We read an explanation of the crisis in financial and credit markets attributed to Atlanta Fed President Dennis Lockhart. The title is "A Working Financial Sector Matters to Us All":

Credit markets remain quite strained. This is particularly the case in interbank markets in the United States and abroad. The interbank markets are a fundamental element of the plumbing of the financial world. Banks with excess balances put them to work by lending to other banks that have clients—companies and individuals—who need the funds.

The loan portfolios of U.S. banks and financial institutions are, as you would expect, mostly dollar-denominated. But foreign banks in recent years have also built sizeable "books of business" in dollars. The dollar interbank credit contraction is a worldwide problem that affects not only our banks here but banks overseas, particularly in Europe.

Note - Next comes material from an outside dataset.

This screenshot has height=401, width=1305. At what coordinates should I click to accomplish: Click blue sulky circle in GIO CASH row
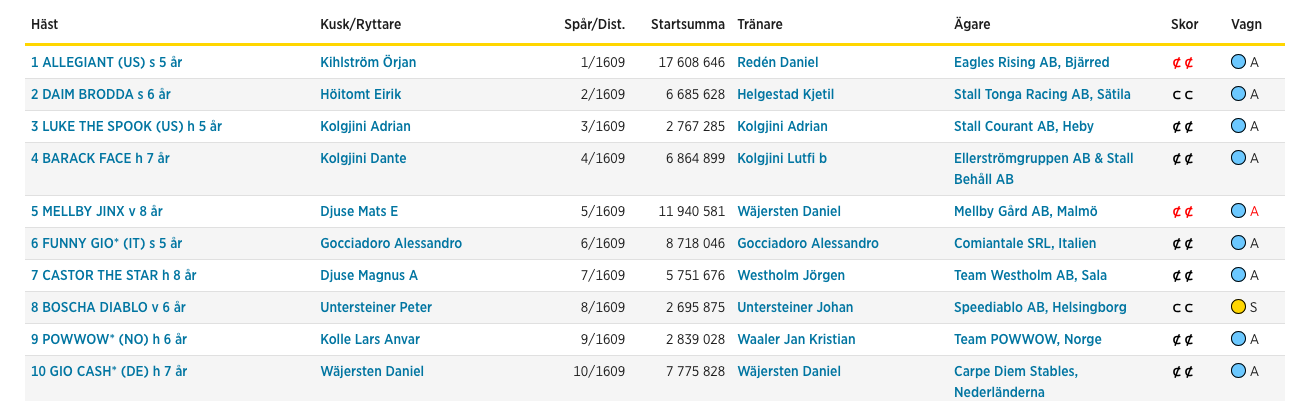click(1238, 371)
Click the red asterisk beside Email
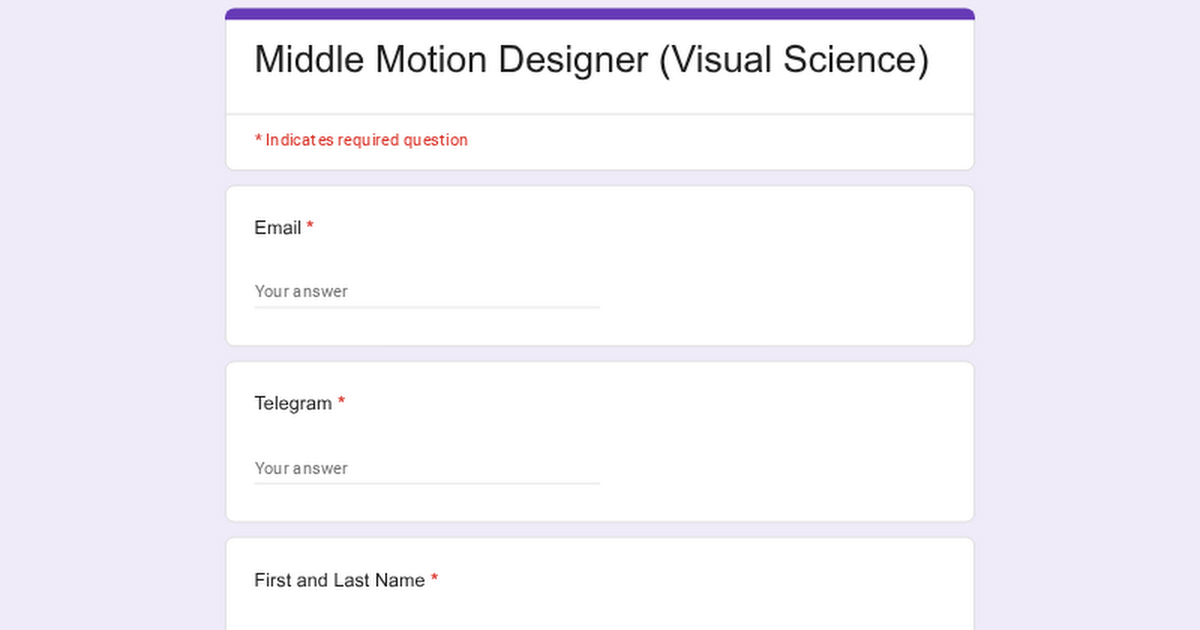 (x=310, y=227)
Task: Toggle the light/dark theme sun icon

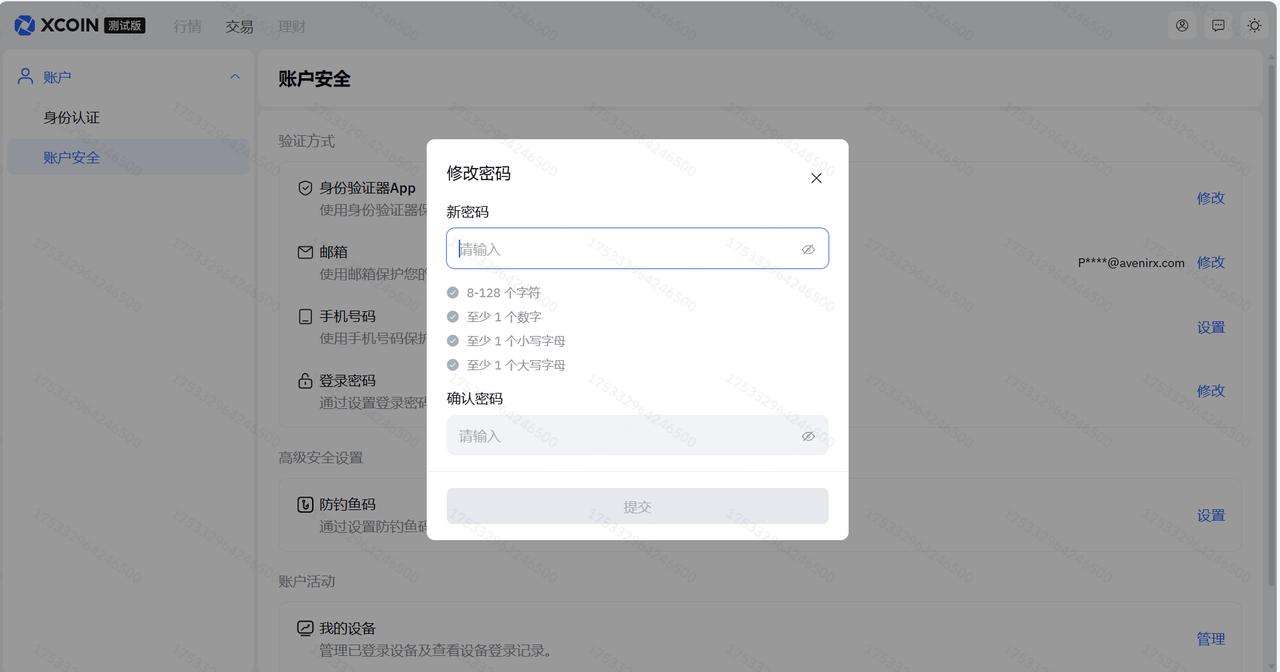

When banks lend or take on other forms of exposure to each other, they gauge the counterparty risk. In recent weeks, there has been a widespread withdrawal of confidence in counterparties that has resulted in efforts to reduce exposure.

As part of this, maturities have shortened, risk spreads (typically measured as the interest rate spread over U.S. Treasuries) have widened, the cost of hedging against default risk (another measure of perceived counterparty risk) has risen dramatically, and the range of assets accepted as collateral has narrowed. Also, demand for liquidity provided by the Federal Reserve has intensified.

This contraction in availability and rise of the cost of credit have worsened as well for corporate and business borrowers. We've heard anecdotes confirming this from contacts throughout the Southeast. In short, Main Street is being affected.